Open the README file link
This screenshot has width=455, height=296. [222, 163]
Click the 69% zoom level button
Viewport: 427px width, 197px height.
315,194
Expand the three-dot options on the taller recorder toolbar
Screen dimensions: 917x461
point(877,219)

········

Word for word, transcribe all of the entries shown above.

• [WRITTEN SOLUTION]:
Open the README file link
This screenshot has width=455, height=296. [222, 163]
Click the 69% zoom level button
Viewport: 427px width, 197px height.
315,194
Expand the three-dot options on the taller recorder toolbar
Screen dimensions: 917x461
point(877,219)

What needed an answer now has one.